…this is how you sweep a corner; this is how you sweep a whole house; this is how you sweep a yard; this is how you smile to someone you don’t like too much …
Jamaica Kinkaid, “Girl”
Will you be there? … Can you hear the truth?
Tori Amos, “Promise”
It’s been a lovely meditation for me to sit down and write daily tributes for Women’s History Month. Now, on the last day, I’m returning to the relationship with the most elemental power: the Mother-Daughter bond. So many artists have written and sung of this power: Jamaica Kincaid’s one-sentence story, “Girl,” is always close to my heart. Tori Amos’ duet with her daughter Natashya, “Promise,” is a guaranteed face-wreck. Really. If you’re about to go out, don’t watch it. I’m speaking from experience.
Now that I’m done with Women’s History Month, I must return to my current project, “Awesome Daughters of Difficult Mothers, and Difficult Daughters of Awesome Mothers.” Soon, I’ll convene a mastermind of women to plumb our mother-daughter legacies. We’ll tell our stories, untangle our truths, and open up new chapters. Most of us are in that childfree, motherless stage of life, or the stage where mother has become the child. This circle of caregiving forms the whole, and our hearts seek connection.
Within the stories and teaching passed down from mother to daughter, there are silences, warnings, and omissions. My mother left a studio full of works-in-progress and works-abandoned, including many unfinished portraits of me. She was never satisfied and I wouldn’t sit still for long. We couldn’t complete that artistic transaction until the end, as she was dying and I served her as caregiver. I sat and wrote, and she painted my portrait. But still, I had to press her to sign that painting. My poem about our changing dialogue, “Portrait,” was published in a literary journal and included in Light, Particularly, the book of her art and life that took me twelve years in the making.
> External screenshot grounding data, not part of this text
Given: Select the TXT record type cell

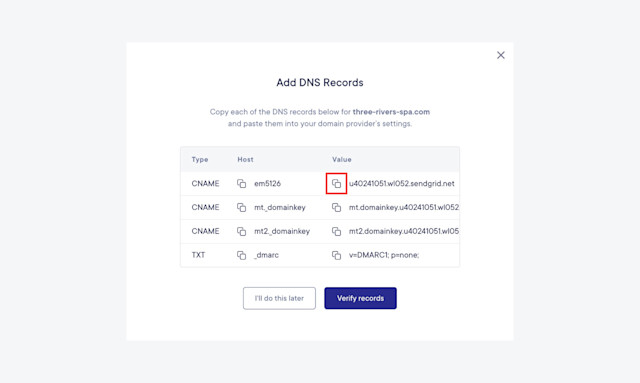Looking at the screenshot, I should [198, 255].
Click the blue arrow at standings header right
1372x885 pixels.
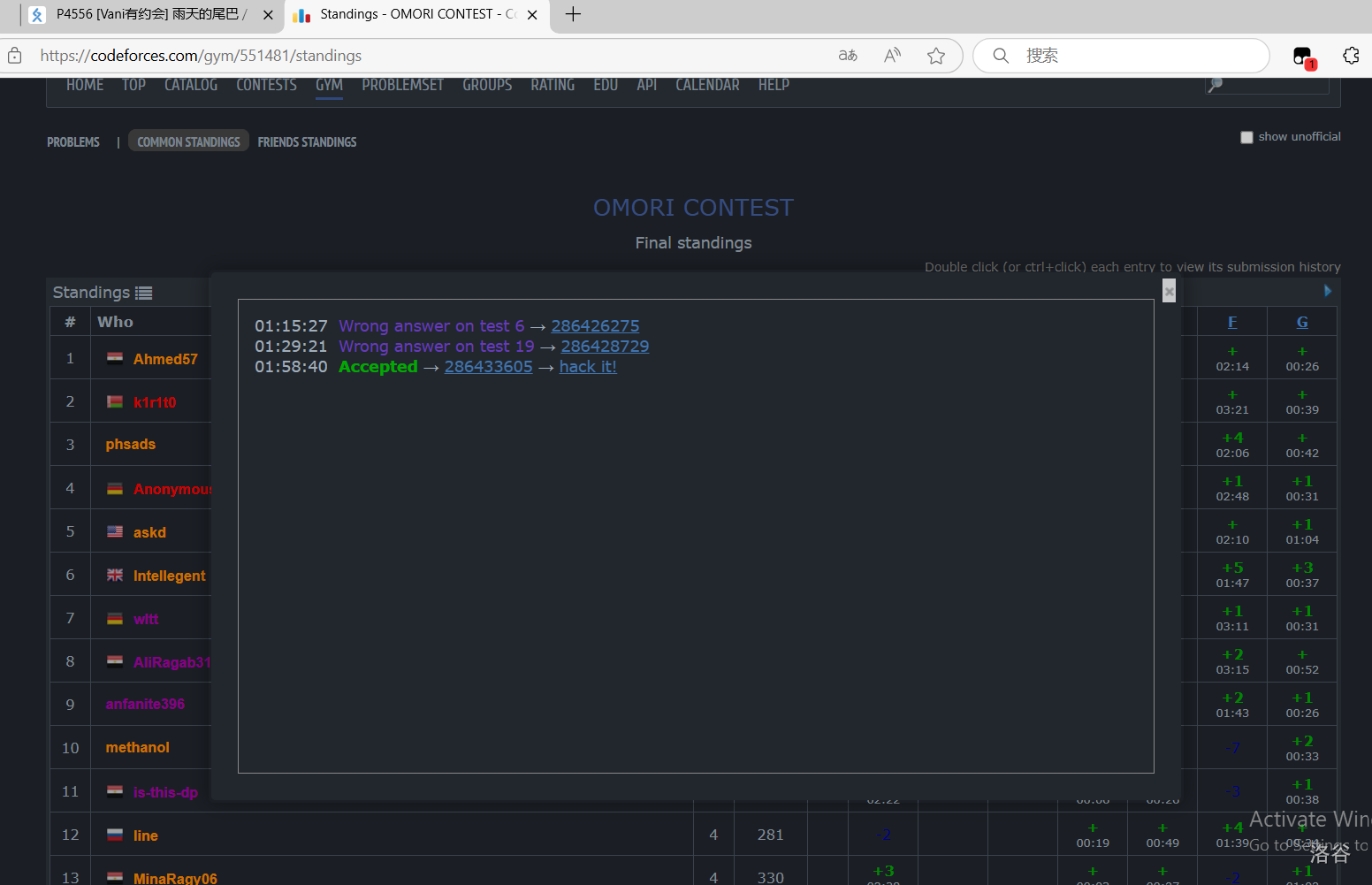pos(1327,291)
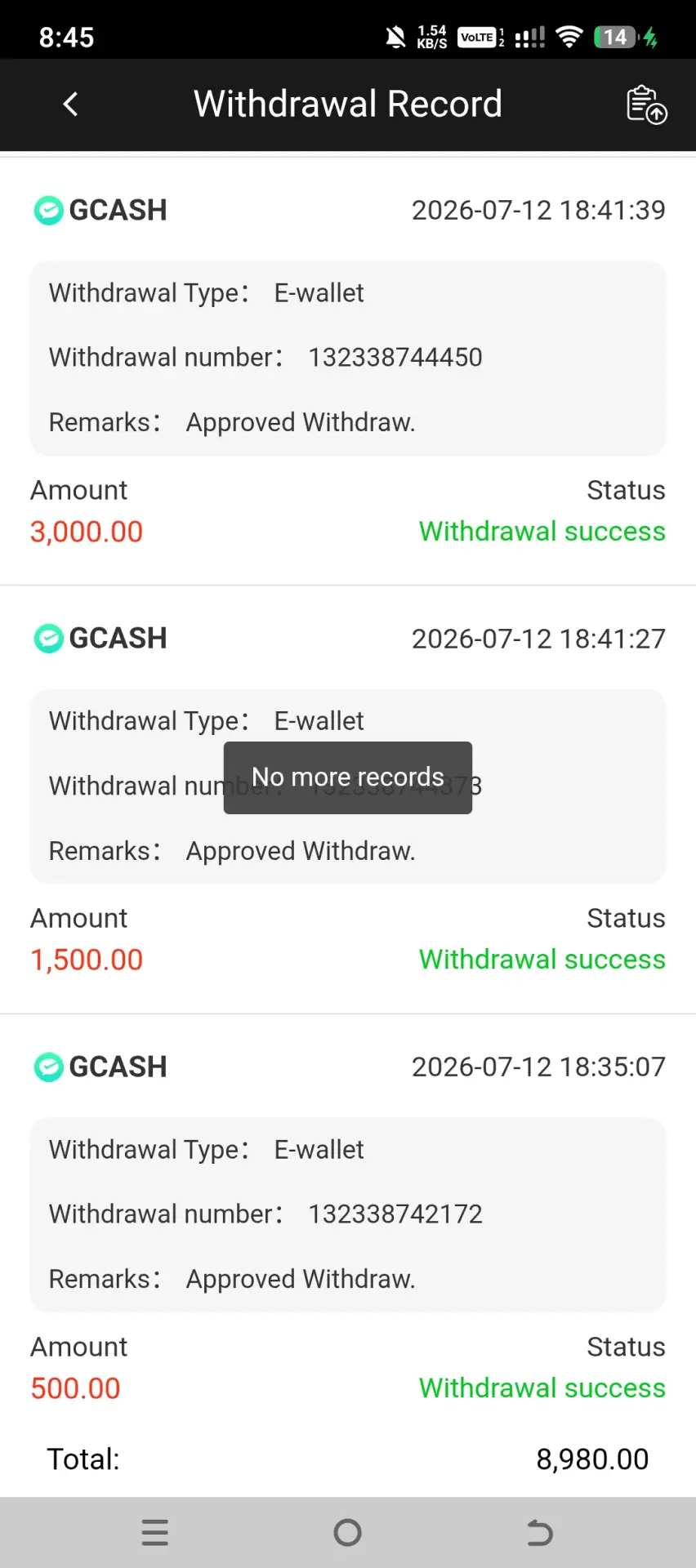
Task: Tap the Total 8,980.00 value
Action: [x=592, y=1459]
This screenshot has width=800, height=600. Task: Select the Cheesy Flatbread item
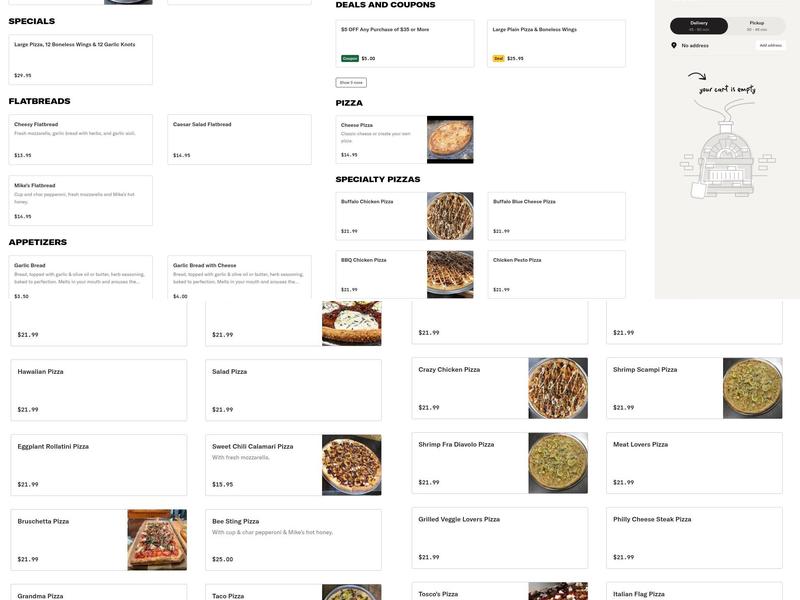tap(80, 139)
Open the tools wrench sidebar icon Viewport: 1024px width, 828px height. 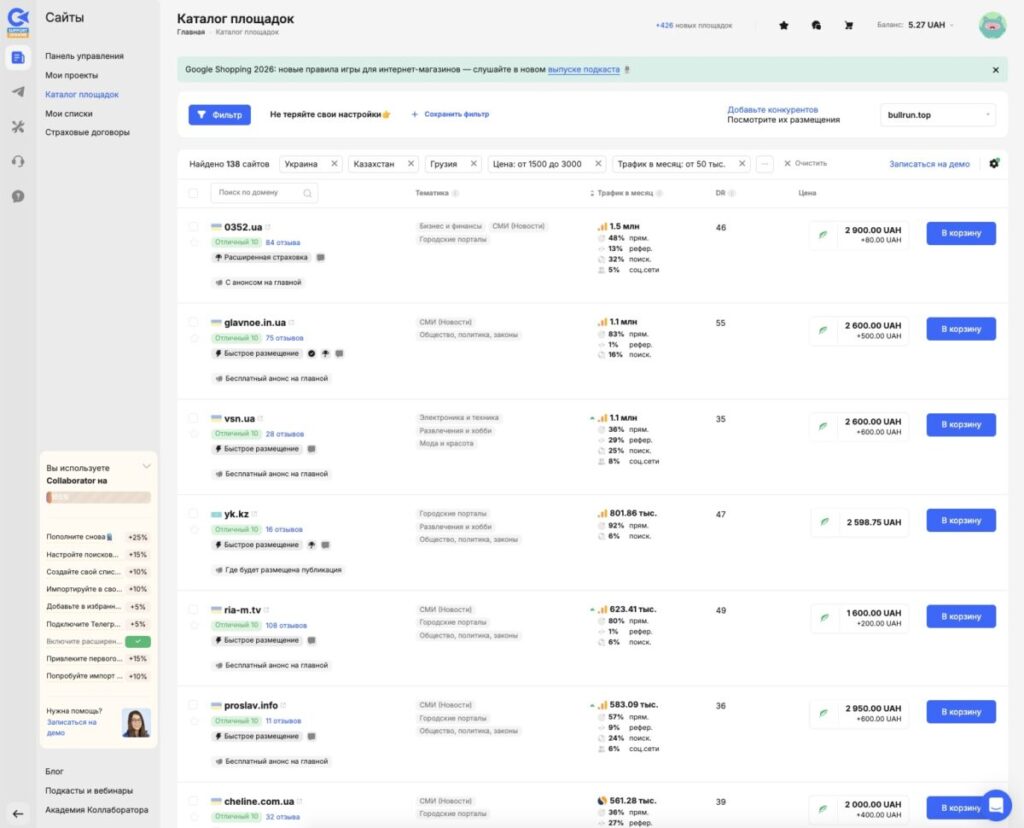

Terry Tempest Williams needed twenty-five years to process the blankness of her mother’s journals. Natasha Trethewey‘s mother died twenty years before she published the Pulitzer-Prize winning book dedicated to her. Our mother’s stories will break our hearts, if we don’t tell them. They will live hidden, handed down, until an unrepentant daughter refuses to be silenced.
As I close this chapter of my writing practice, I’ll open another. April may be the cruelest month, but it’s also national poetry month.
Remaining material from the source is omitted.